- **Stated goal**:
Reproduce verbatim everything in the data from the line containing "Turn off the DEFPOINTS layer switch" down to the line containing "Where should I", and leave the pictures out of your answer.

- **Records provided**:
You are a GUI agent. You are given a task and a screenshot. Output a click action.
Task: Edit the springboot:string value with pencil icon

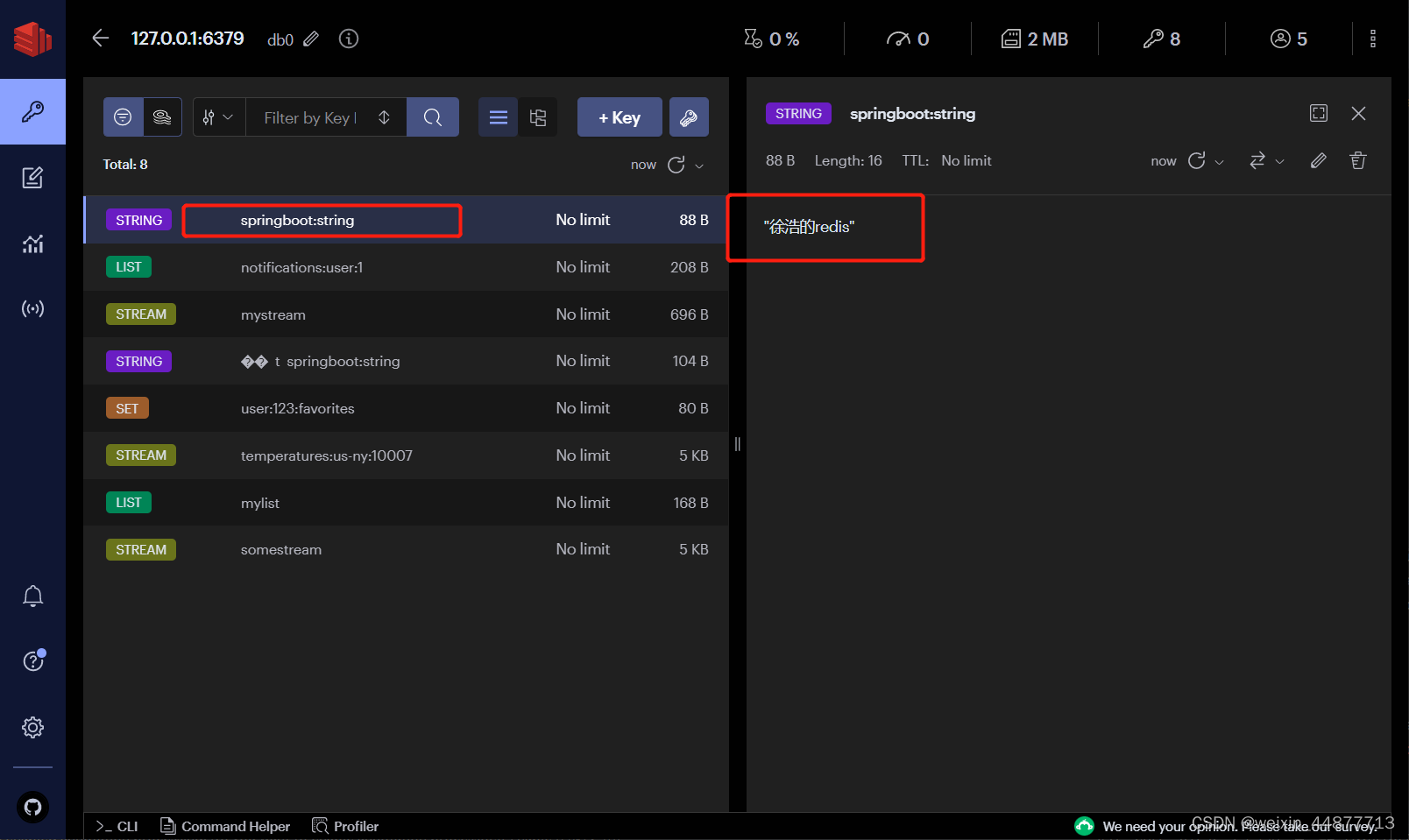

--

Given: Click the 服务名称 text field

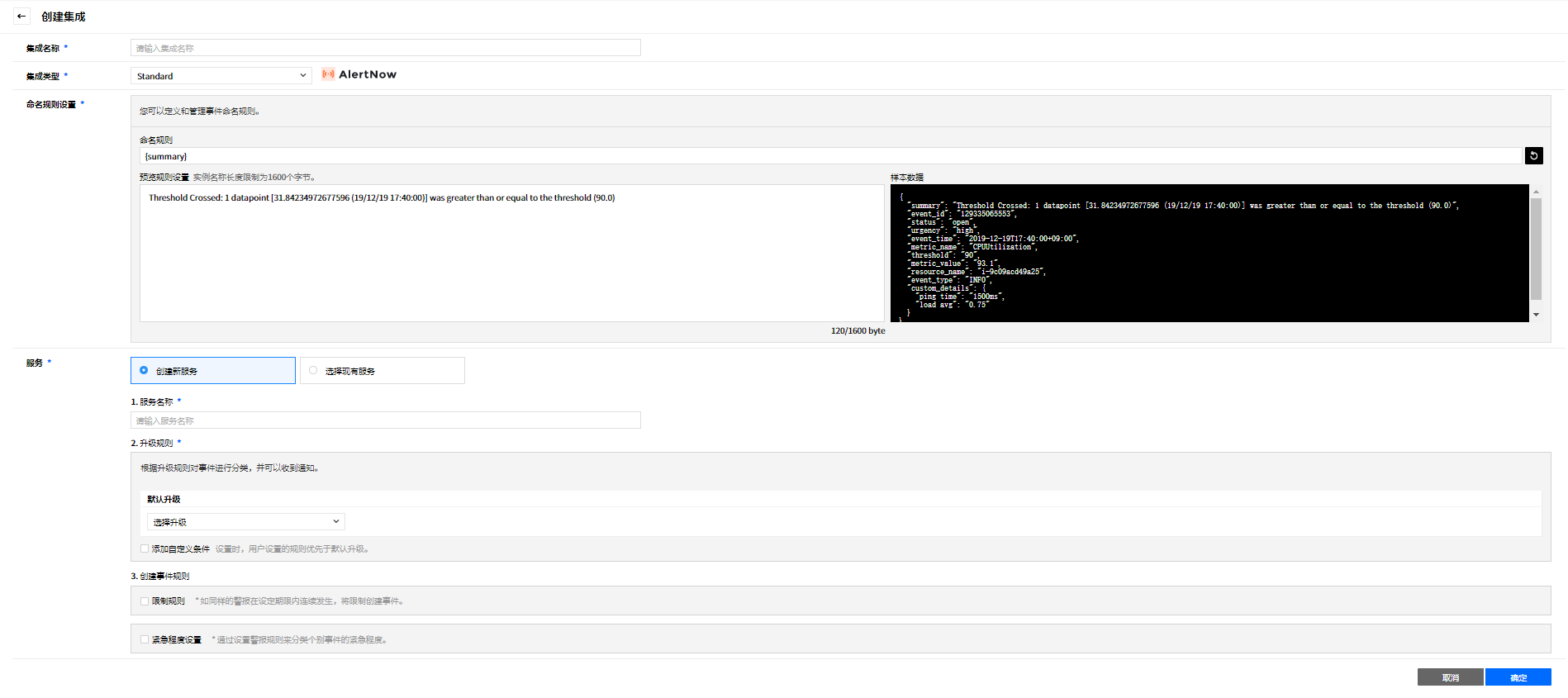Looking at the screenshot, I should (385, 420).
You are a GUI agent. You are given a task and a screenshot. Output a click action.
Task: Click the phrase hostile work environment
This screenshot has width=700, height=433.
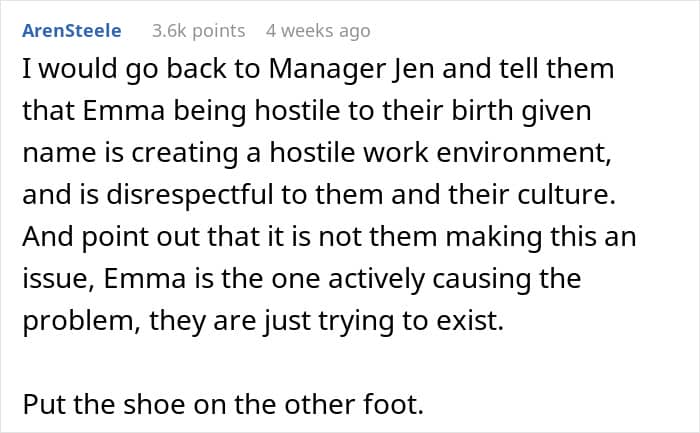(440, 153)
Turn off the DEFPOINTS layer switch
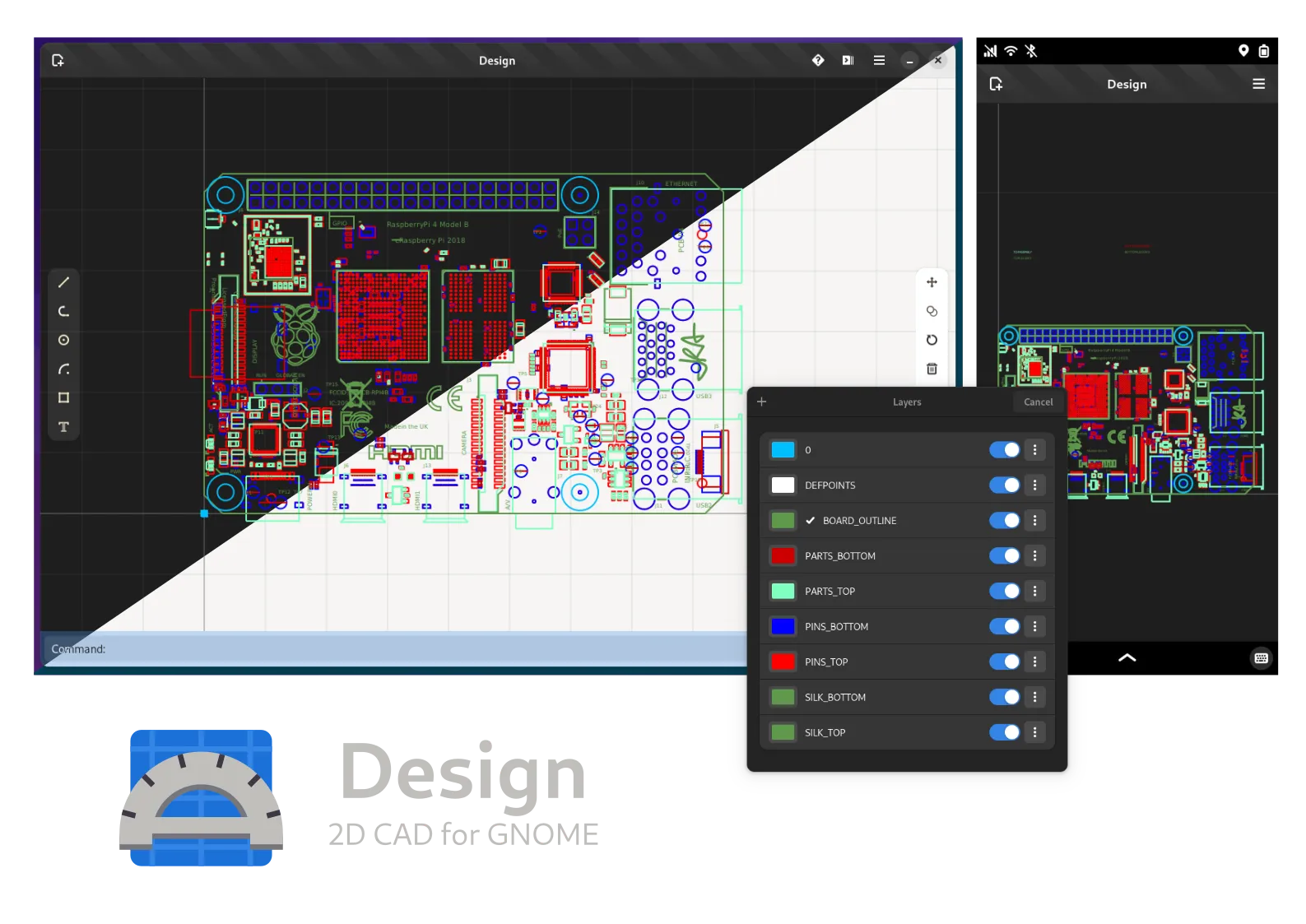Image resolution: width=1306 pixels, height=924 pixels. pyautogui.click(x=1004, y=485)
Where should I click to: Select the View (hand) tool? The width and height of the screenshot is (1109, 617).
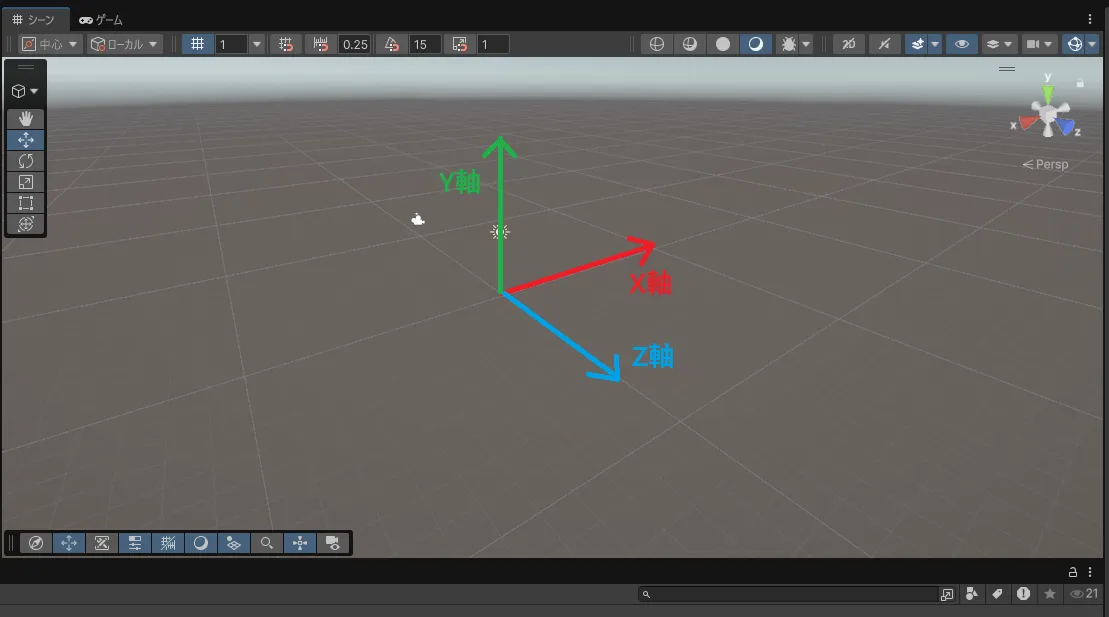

- **The completed task**:
Turn off the DEFPOINTS layer switch
Image resolution: width=1306 pixels, height=924 pixels. pyautogui.click(x=1004, y=485)
Where should I click to: Select the View (hand) tool? The width and height of the screenshot is (1109, 617).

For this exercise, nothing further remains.